▸ **EXERCISE AIM**: Stop after the line that contains "Image resolution: width=1440"; until then, restate each line of the entries word for word from the very first.
##### EXTRACTED DATA #####
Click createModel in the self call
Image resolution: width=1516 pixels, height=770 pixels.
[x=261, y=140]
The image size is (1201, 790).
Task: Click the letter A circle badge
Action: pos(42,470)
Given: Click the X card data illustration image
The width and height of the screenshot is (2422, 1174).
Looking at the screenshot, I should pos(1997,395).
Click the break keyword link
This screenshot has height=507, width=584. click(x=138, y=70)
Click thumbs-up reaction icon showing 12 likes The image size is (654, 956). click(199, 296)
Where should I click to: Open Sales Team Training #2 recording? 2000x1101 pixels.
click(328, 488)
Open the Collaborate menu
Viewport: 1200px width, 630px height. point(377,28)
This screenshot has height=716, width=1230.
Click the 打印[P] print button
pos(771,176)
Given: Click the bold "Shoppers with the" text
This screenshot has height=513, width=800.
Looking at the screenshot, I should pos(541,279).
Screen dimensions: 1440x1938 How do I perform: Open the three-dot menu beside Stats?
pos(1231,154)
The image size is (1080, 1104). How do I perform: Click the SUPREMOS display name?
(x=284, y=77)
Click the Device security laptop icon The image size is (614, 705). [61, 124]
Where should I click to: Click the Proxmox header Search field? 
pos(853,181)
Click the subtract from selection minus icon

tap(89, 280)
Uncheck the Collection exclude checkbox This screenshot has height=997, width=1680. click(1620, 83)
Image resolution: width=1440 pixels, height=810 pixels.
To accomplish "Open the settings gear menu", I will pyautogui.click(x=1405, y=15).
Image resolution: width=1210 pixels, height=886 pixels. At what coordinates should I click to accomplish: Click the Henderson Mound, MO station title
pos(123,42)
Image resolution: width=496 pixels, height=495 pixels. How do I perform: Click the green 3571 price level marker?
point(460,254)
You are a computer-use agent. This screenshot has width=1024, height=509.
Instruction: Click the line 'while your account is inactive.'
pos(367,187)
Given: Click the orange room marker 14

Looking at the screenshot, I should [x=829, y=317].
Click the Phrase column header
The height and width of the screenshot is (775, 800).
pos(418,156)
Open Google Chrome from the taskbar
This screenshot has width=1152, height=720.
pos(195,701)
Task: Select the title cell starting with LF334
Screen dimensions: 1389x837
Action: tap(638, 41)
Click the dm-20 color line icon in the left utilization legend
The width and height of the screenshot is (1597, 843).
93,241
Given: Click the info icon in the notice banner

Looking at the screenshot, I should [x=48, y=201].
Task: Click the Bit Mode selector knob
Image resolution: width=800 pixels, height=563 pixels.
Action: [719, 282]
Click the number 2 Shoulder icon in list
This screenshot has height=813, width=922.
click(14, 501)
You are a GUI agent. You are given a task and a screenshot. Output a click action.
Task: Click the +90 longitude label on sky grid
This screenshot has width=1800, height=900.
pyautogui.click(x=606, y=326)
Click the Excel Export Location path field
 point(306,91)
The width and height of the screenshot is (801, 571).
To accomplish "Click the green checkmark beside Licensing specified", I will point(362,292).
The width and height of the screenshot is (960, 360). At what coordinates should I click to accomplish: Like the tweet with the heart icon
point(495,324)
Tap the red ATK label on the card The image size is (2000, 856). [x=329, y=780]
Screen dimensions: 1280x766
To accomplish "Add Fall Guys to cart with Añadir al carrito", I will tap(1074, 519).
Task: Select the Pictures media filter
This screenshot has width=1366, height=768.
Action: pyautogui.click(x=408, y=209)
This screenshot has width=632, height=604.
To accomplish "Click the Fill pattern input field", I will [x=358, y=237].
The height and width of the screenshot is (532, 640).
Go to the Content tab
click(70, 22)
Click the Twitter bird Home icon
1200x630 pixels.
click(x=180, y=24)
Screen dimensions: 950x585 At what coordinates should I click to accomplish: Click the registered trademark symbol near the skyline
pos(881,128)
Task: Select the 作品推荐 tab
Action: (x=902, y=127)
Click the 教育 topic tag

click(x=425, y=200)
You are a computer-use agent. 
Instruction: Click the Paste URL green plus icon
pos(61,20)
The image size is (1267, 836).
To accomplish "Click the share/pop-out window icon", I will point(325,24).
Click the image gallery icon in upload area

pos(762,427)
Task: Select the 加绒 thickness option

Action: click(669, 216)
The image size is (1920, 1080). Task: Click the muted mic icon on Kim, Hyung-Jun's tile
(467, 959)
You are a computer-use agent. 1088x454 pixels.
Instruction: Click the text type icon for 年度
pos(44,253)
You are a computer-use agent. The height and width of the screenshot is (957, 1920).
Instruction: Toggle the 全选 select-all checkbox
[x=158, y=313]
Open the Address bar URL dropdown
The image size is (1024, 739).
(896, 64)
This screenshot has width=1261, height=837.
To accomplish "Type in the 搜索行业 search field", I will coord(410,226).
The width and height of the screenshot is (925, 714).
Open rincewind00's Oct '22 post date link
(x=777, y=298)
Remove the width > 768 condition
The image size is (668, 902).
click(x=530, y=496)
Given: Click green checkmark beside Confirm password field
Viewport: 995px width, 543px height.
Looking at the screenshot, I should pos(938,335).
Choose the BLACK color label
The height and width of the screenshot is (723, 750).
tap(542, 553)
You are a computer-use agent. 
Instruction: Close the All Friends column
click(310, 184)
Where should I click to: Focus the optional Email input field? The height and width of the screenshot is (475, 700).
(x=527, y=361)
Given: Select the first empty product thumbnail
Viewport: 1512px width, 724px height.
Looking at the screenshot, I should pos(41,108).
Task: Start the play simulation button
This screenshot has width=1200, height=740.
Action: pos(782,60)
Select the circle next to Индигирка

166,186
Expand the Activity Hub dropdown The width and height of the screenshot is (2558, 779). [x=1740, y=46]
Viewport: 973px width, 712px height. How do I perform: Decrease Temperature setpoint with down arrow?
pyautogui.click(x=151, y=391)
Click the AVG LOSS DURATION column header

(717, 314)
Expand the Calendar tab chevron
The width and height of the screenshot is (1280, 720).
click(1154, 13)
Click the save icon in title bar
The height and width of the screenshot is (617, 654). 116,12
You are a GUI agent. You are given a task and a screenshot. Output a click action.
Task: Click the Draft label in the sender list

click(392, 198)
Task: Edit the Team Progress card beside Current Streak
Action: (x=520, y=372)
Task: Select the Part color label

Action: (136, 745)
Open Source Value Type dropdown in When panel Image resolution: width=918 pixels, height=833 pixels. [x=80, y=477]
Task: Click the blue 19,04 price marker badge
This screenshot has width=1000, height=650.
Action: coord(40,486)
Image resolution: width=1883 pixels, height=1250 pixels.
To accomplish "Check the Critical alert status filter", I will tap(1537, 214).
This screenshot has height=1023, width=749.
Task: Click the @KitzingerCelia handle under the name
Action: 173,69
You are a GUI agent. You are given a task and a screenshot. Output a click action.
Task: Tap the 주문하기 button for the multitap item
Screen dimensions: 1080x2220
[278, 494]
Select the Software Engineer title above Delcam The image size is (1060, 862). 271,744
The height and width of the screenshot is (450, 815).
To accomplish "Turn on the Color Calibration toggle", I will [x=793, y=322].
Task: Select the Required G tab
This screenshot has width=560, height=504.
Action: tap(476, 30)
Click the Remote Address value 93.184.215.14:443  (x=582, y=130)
#####
▸ **SOLUTION TO THE EXERCISE**:
Click createModel in the self call
Image resolution: width=1516 pixels, height=770 pixels.
[x=261, y=140]
The image size is (1201, 790).
Task: Click the letter A circle badge
Action: pos(42,470)
Given: Click the X card data illustration image
The width and height of the screenshot is (2422, 1174).
Looking at the screenshot, I should pos(1997,395).
Click the break keyword link
This screenshot has height=507, width=584. click(x=138, y=70)
Click thumbs-up reaction icon showing 12 likes The image size is (654, 956). click(199, 296)
Where should I click to: Open Sales Team Training #2 recording? 2000x1101 pixels.
click(328, 488)
Open the Collaborate menu
Viewport: 1200px width, 630px height. point(377,28)
This screenshot has height=716, width=1230.
Click the 打印[P] print button
pos(771,176)
Given: Click the bold "Shoppers with the" text
This screenshot has height=513, width=800.
Looking at the screenshot, I should pos(541,279).
Screen dimensions: 1440x1938 How do I perform: Open the three-dot menu beside Stats?
pos(1231,154)
The image size is (1080, 1104). How do I perform: Click the SUPREMOS display name?
(x=284, y=77)
Click the Device security laptop icon The image size is (614, 705). [61, 124]
Where should I click to: Click the Proxmox header Search field? 
pos(853,181)
Click the subtract from selection minus icon

tap(89, 280)
Uncheck the Collection exclude checkbox This screenshot has height=997, width=1680. click(1620, 83)
Image resolution: width=1440 pixels, height=810 pixels.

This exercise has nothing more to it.